Thu Jun 18, 2009 11:58pm EDT

LAS VEGAS (Hollywood Reporter) - Given the interest in such shows as "Nip/Tuck" and "Dr. 90210," it comes as no surprise that the nation's reluctance to embrace the notion of growing old gracefully has created a $60 billion-a-year anti-aging industry.

Filmmaker Mitch McCabe, the daughter of a pioneering plastic surgeon, gets up close and personal with "Youth Knows No Pain," an amusing, thoughtful documentary that navigates the fine lines and unsightly crinkles to reach the insecurities lurking all too close to the surface.

The film, which screened at the regent CineVegas festival and is scheduled to begin airing in August on HBO, does well by its assembled talking (nipped, tucked or otherwise altered) heads.

In addition to the experts and practitioners (some of whom display all the clinical expertise of used car dealers), McCabe spends two years tracking several colorful patients throughout the country.

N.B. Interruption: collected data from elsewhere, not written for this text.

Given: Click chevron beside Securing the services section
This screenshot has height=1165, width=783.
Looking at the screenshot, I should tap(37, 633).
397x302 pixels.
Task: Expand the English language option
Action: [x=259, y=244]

The liveliest would be the cosmetic surgery-addicted Sherry Mecom ($35,000 in procedures and counting), a Texas suburbanite who contends that aging gracefully means accepting the ways you can change yourself.

Then there's married Norman Deesing, who underwent work to look like Jack Nicholson, at least enough to land gigs in music videos and catch the eye of younger women.

But the most intriguing story might come from McCabe herself, who, when not engaged with her subjects, spends a good deal of time poring over a decade's worth of home video footage, much of which shows her late father at work.

Although she initially takes the roll of impartial, if wry, observer, the reflective McCabe lets her own self-esteem issues get the best of her, and she, too, ends up slipping into the Botox vortex.